BT has announced board changes after the departure of Global Services CEO Francois Barrault following disappointing EBITDA (earnings before interest, taxes, depreciation and amortisation) performance.
Barrault joined BT in 2004 and became head of BT Global Services and a BT Group member in 2007. Barrault is to be replaced by Hanif Lalani, currently group finance director at BT.
During Barrault’s time at the helm of Global Services, the group has recorded stellar revenue performance and will report 15pc year-on-year growth.
However, it seems that this performance has been tarnished by what BT Group CEO Ian Livingstone described as disappointing EBITDA in the range of 7-8pc.
According to telecoms analyst Ovum, BT Global Services has been chasing a well-publicised EBITDA target north of 15pc, and until recently, the business was bullish that this target would be met.
The company claims that cost-efficiency savings have been slow to come through, and margins have continued to be eroded at the larger end of the managed services deals.
According to Richard Mahony, practice leader at Ovum, items that the business targeted for cost savings are 10pc workforce reduction in the back office and global sourcing efficiencies (around £50m sterling), along with other process efficiencies.
“But we have not been told which cost savings are proving troublesome. However, the business is confident it can reach an EBITDA of 16pc once cost savings are brought back on track.”

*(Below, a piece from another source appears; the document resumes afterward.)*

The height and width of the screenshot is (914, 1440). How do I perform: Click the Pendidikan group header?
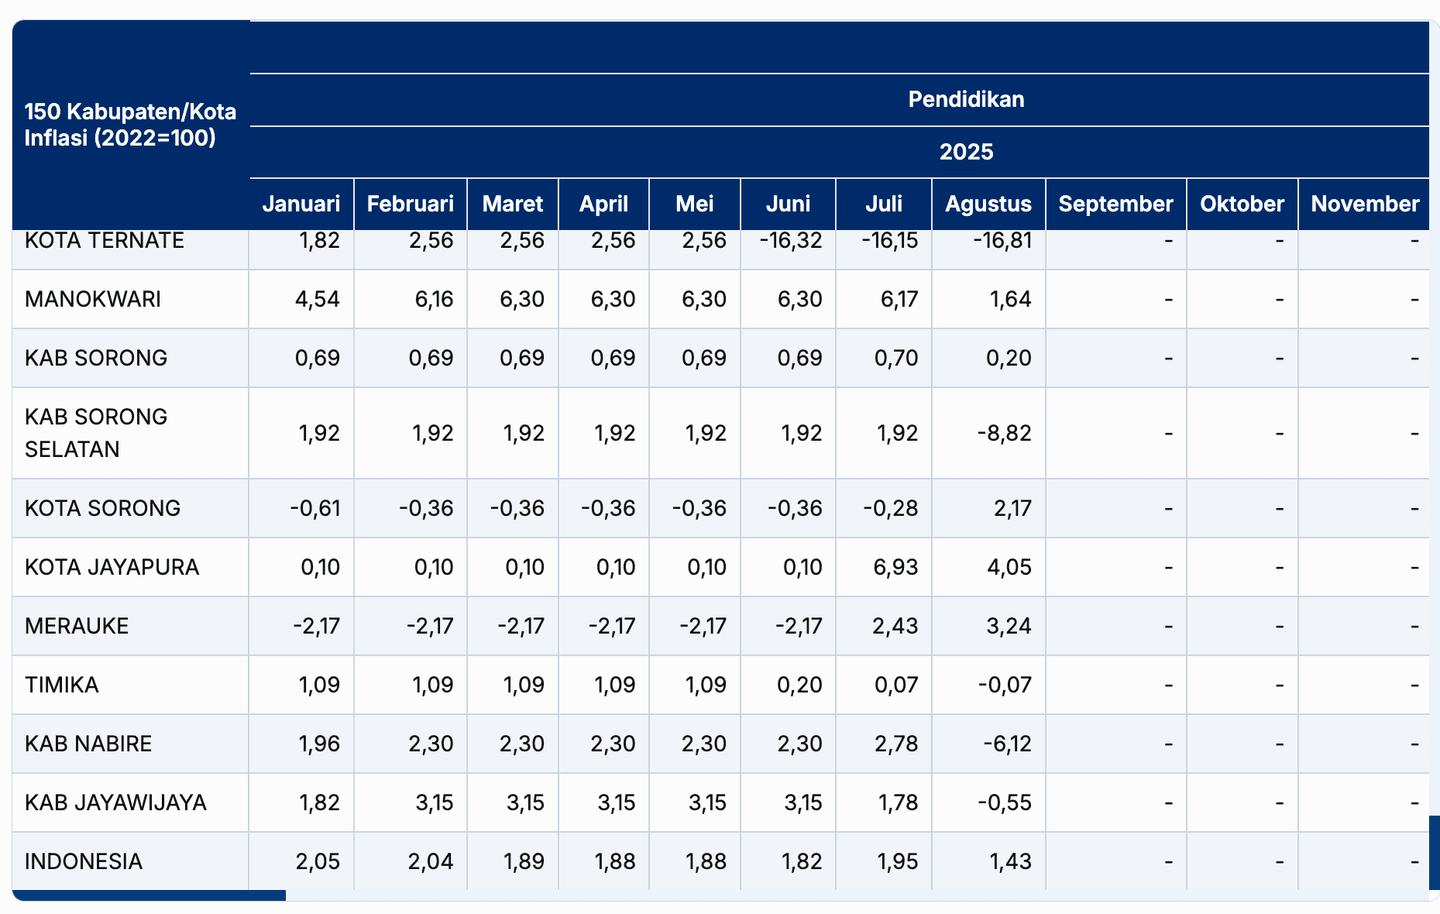pos(965,99)
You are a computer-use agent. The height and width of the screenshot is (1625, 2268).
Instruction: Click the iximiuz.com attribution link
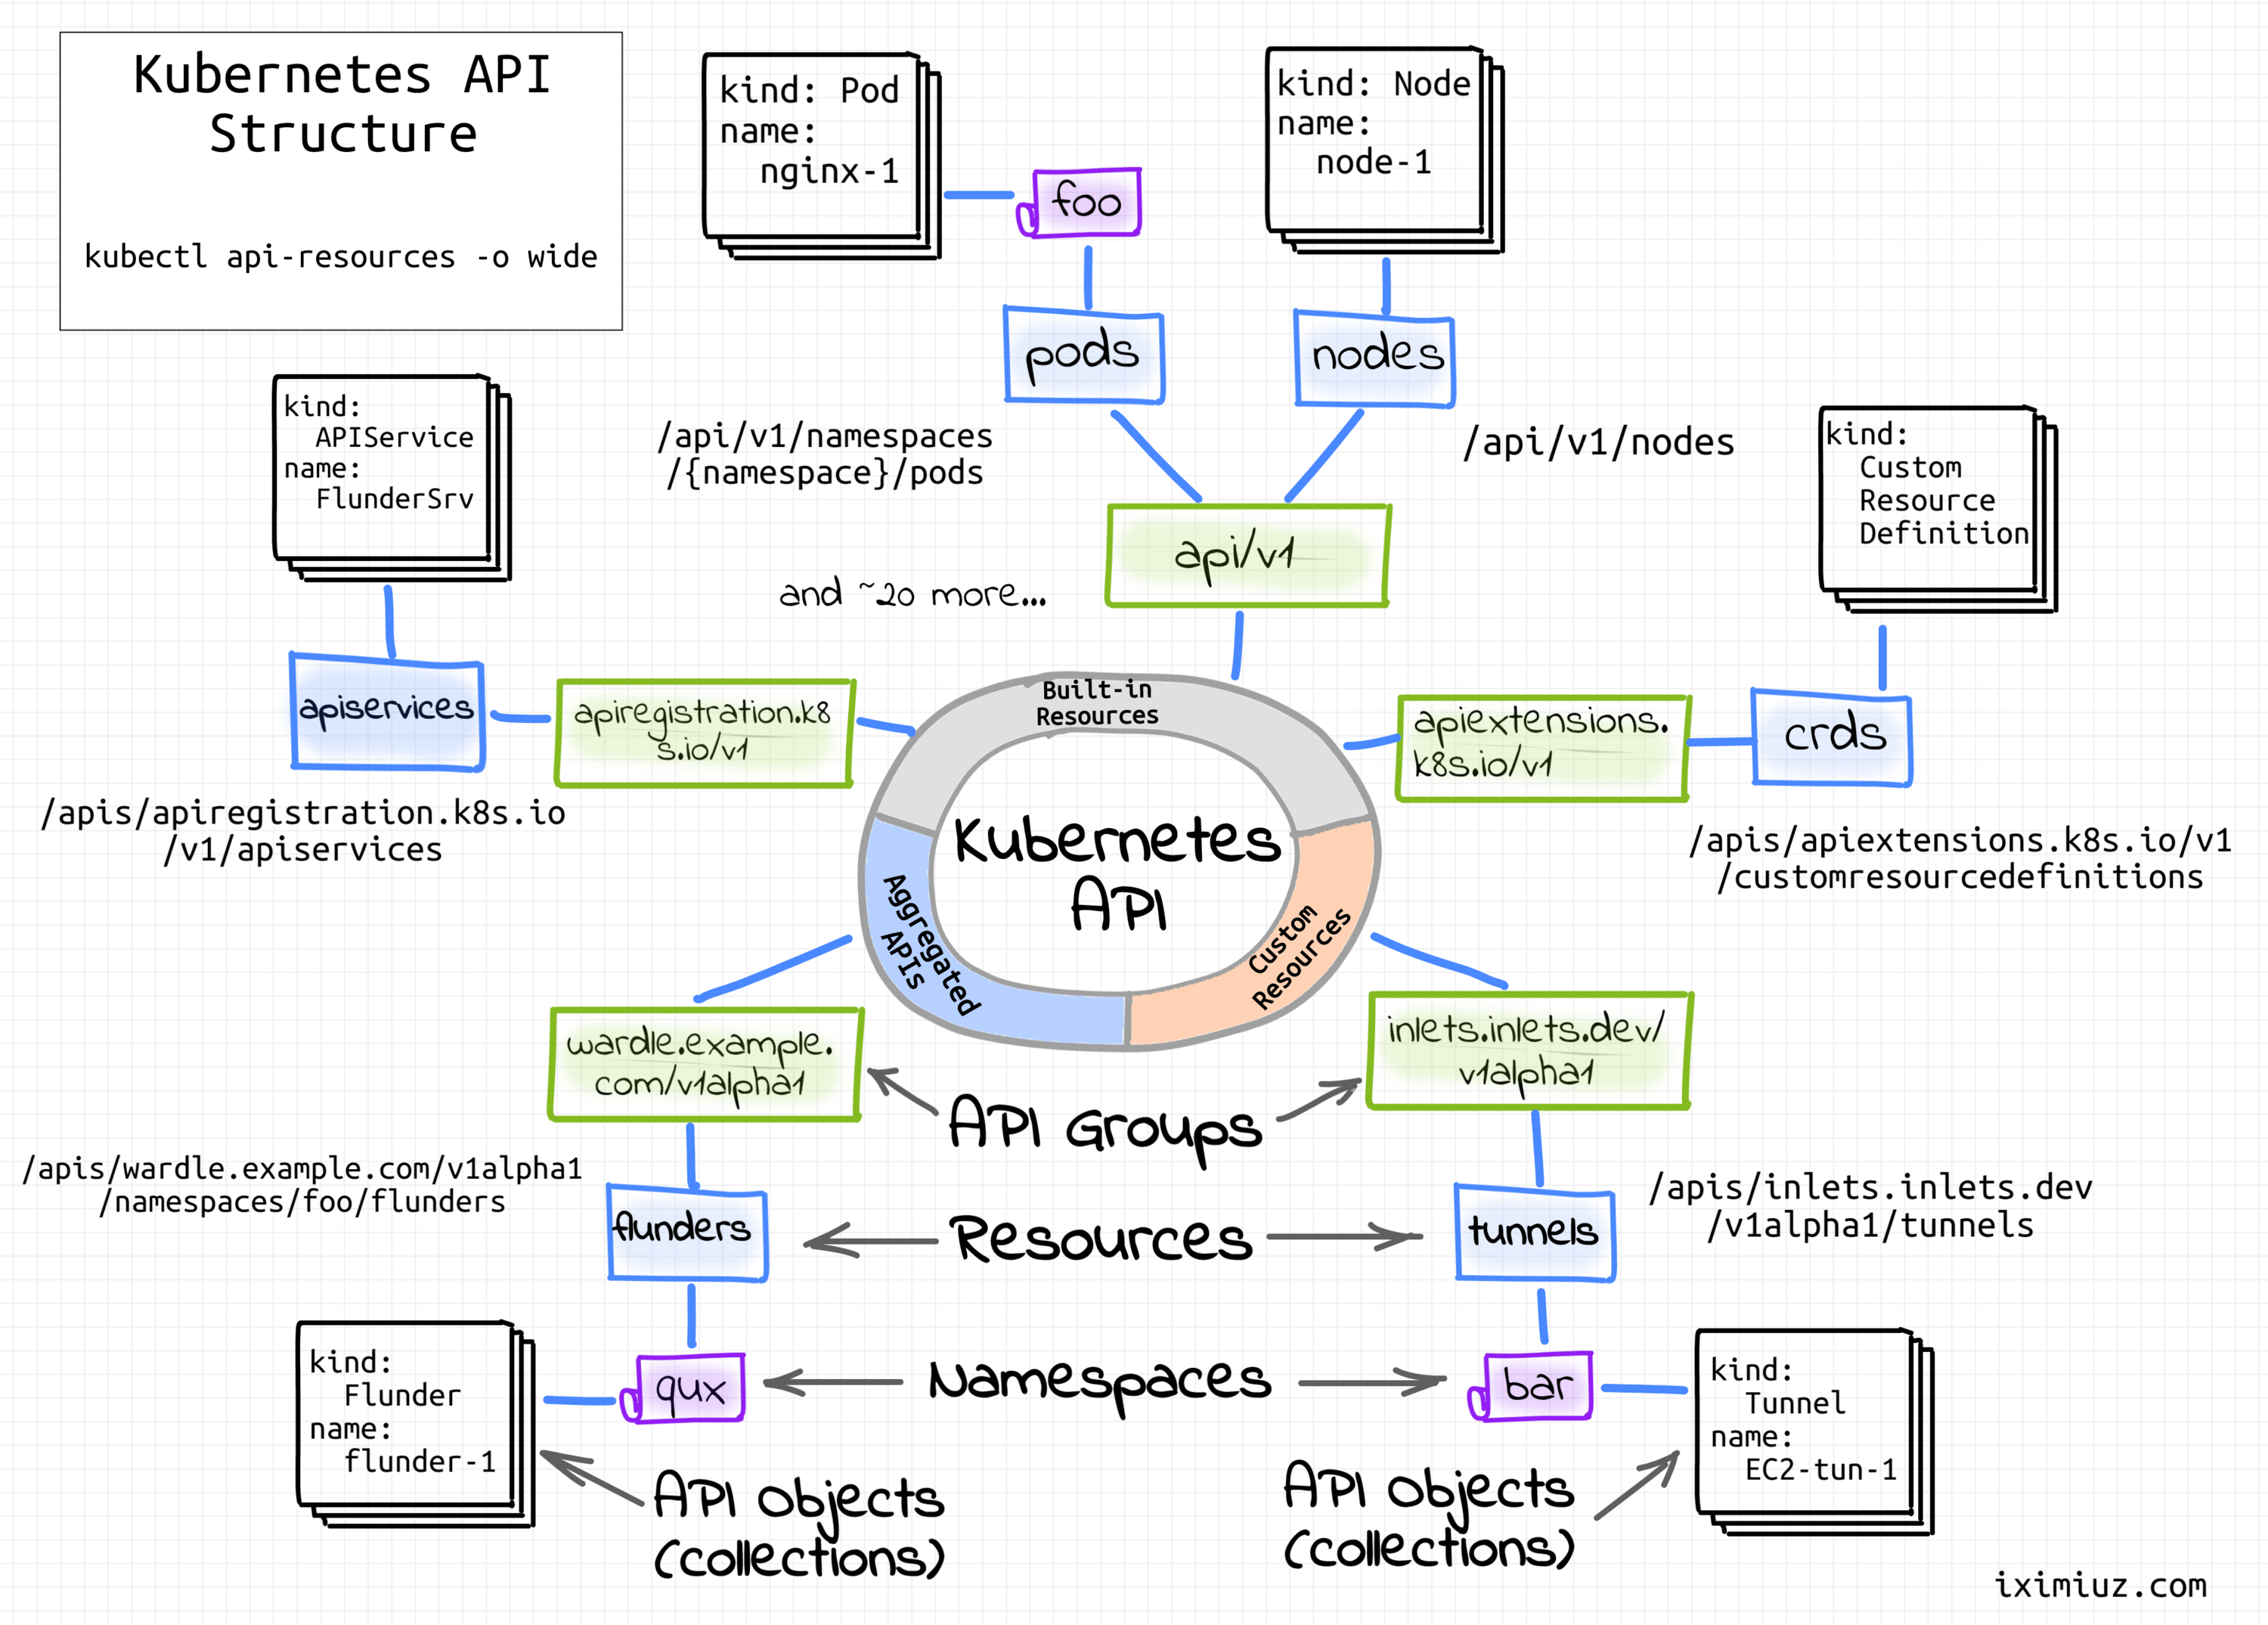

Mahony said that BT puts much of the poor margin performance down to a lack of standardisation in its business.
“Such standardisation is a challenge for all telcos, and is a keystone in providers’ next-generation network plans. BT Global Services is driving standardisation, with a new raft of services and network features through its service-oriented infrastructure (SOI),” Mahony pointed out.
He said perhaps the most worrisome aspect of BT Global Services’ business is thinning margins from multinational managed services.
“BT Global Services’ own analysis points out that margins for the sizable multinational deals in the top end of the market are around half those in the mid-market.”
Mahony said that accelerated cost savings are needed by BT Global Services, and that its software-oriented infrastructure business could provide it with more repeatable solutions.
“However, we would expect BT Global Services to partner with more cloud-based services as it looks to accelerate this desire for standardisation in its business. Also, expect a revitalised approach to the mid-market as BT chases after fatter margins in this market,” Mahony said.